====== SUPPLIED ENTRIES ======

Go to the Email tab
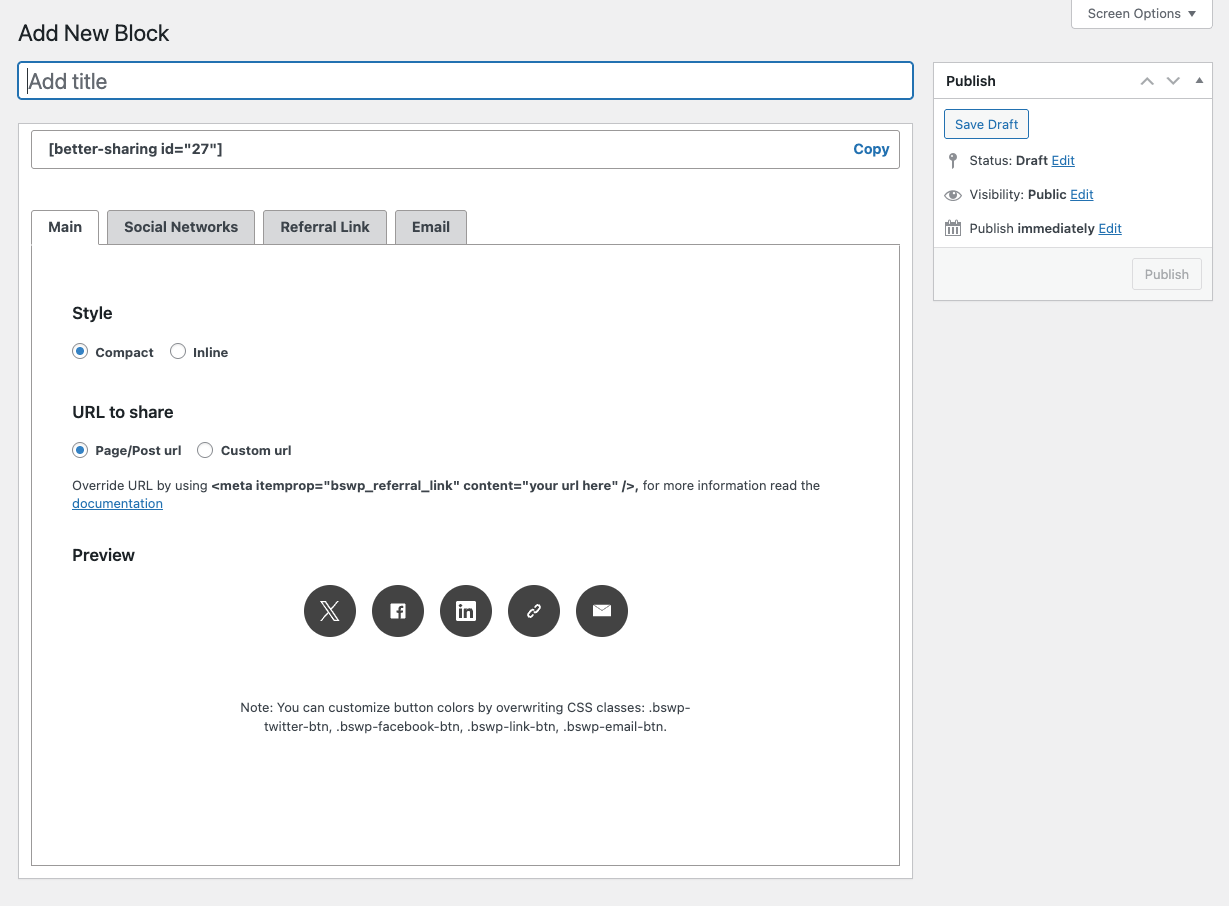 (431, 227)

======
====== SUPPLIED ENTRIES ======

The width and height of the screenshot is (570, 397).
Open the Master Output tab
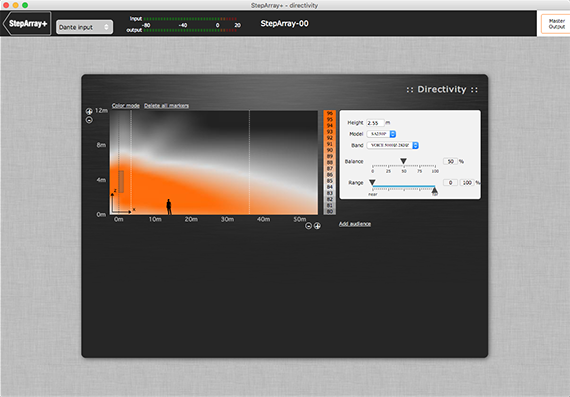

======
====== SUPPLIED ENTRIES ======

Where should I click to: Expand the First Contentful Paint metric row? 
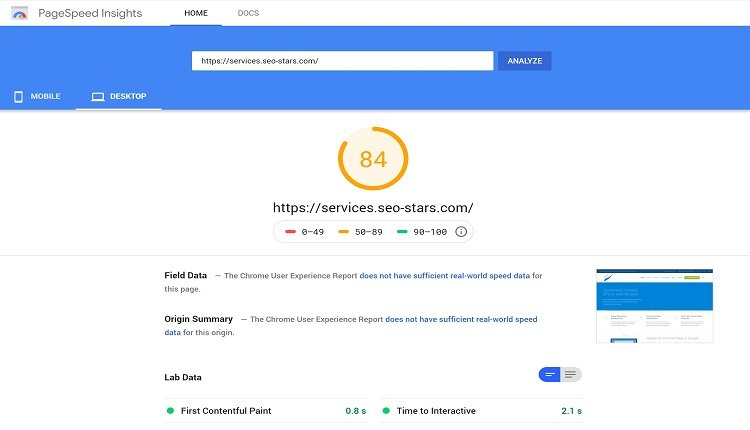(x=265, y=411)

======

== EXERCISE PROMPT ==
When you reach the line in the material above that holds "The width and", begin reproducing lines exactly, and stop after the line that holds "Open the Master Output tab".

== RESPONSE TO THIS TASK ==
The width and height of the screenshot is (570, 397).
Open the Master Output tab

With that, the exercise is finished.